In [1]:
import os
import sys
import os.path
from sys import platform
from pathlib import Path
import re
import sys
import time
import copy
import math
import scipy
import torch
import pickle
import random
import argparse
import subprocess
import sklearn
import numpy as np
import pandas as pd
from torch import nn
from torch.utils import data
from torch.nn.utils.weight_norm import weight_norm
from sklearn import datasets
from sklearn import preprocessing
from sklearn.metrics import classification_report
from sklearn.model_selection import train_test_split
from sklearn import svm
from sklearn import metrics
from sklearn import preprocessing
from sklearn.metrics import auc
from sklearn.metrics import r2_score
from sklearn.metrics import roc_curve
from sklearn.metrics import roc_auc_score
from sklearn.metrics import precision_recall_curve
from sklearn.metrics import mean_squared_error
from sklearn.metrics import mean_absolute_error
from sklearn.preprocessing import StandardScaler
from typing import Union, List, Tuple, Sequence, Dict, Any, Optional, Collection
import seaborn as sns
from scipy import stats
import matplotlib.pyplot as plt
from pathlib import Path
from copy import deepcopy
from ipywidgets import IntProgress
from datetime import datetime
from mpl_toolkits.axes_grid1 import make_axes_locatable
from torch.utils.data import Dataset, DataLoader
from torch.utils.tensorboard import SummaryWriter
from torchsummary import summary

In [2]:
from google.colab import drive
drive.mount('/content/gdrive/')

(Entries for locating words and elements)
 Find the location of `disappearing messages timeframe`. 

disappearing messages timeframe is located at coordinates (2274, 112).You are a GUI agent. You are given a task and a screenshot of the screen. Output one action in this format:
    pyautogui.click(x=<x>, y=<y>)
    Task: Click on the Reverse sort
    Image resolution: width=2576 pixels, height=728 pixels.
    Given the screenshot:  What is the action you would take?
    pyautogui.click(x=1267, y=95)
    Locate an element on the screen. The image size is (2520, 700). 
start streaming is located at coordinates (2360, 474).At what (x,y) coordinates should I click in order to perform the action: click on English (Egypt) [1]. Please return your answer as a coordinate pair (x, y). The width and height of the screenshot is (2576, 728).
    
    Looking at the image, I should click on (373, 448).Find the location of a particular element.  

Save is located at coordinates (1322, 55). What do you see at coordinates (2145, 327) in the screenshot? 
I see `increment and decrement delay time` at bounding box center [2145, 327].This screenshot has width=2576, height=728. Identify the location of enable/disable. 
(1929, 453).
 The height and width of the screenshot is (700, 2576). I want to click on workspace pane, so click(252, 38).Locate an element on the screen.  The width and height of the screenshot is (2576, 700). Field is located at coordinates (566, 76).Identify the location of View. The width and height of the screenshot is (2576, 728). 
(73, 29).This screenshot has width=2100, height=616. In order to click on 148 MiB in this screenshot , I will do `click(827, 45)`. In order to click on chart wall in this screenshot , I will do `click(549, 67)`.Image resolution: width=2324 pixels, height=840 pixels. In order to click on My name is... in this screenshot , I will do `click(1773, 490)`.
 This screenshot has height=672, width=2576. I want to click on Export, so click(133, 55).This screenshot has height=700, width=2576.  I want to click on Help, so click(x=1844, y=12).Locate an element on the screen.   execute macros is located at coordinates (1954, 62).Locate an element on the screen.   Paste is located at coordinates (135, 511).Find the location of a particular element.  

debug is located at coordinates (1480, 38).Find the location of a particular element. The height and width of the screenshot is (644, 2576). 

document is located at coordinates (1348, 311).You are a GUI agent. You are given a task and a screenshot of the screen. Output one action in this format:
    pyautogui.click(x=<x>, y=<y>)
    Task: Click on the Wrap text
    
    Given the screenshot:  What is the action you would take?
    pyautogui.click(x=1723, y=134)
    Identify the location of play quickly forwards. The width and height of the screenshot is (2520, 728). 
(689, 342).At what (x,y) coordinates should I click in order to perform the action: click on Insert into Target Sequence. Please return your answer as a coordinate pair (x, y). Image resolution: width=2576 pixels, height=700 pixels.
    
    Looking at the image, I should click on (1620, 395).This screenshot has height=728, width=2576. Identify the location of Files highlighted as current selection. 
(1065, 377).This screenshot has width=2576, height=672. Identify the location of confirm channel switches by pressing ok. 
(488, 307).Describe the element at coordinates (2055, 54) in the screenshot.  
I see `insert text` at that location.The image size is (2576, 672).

-- Short task A --
In the notebook code, what path is passed to drive.mount?
-- Short task B --
Write what comes next in the notebook code, picking up after its last line.

-- Exercise response A --
'/content/gdrive/'

-- Exercise response B --
Mounted at /content/gdrive/


In [3]:
# import sys
# sys.path.append('/content/gdrive/MyDrive/function_predictor/code/')

In [4]:
device = torch.device("cuda" if torch.cuda.is_available() else "cpu")

In [5]:
class StandardScaler:
    """A :class:`StandardScaler` normalizes the features of a dataset.

    When it is fit on a dataset, the :class:`StandardScaler` learns the mean and standard deviation across the 0th axis.
    When transforming a dataset, the :class:`StandardScaler` subtracts the means and divides by the standard deviations.
    """

    def __init__(self, means: np.ndarray = None, stds: np.ndarray = None, replace_nan_token: Any = None):
        """
        :param means: An optional 1D numpy array of precomputed means.
        :param stds: An optional 1D numpy array of precomputed standard deviations.
        :param replace_nan_token: A token to use to replace NaN entries in the features.
        """
        self.means = means
        self.stds = stds
        self.replace_nan_token = replace_nan_token

    def fit(self, X: List[List[Optional[float]]]) -> 'StandardScaler':
        """
        Learns means and standard deviations across the 0th axis of the data :code:`X`.

        :param X: A list of lists of floats (or None).
        :return: The fitted :class:`StandardScaler` (self).
        """
        X = np.array(X).astype(float)
        self.means = np.nanmean(X, axis=0)
        self.stds = np.nanstd(X, axis=0)
        self.means = np.where(np.isnan(self.means), np.zeros(self.means.shape), self.means)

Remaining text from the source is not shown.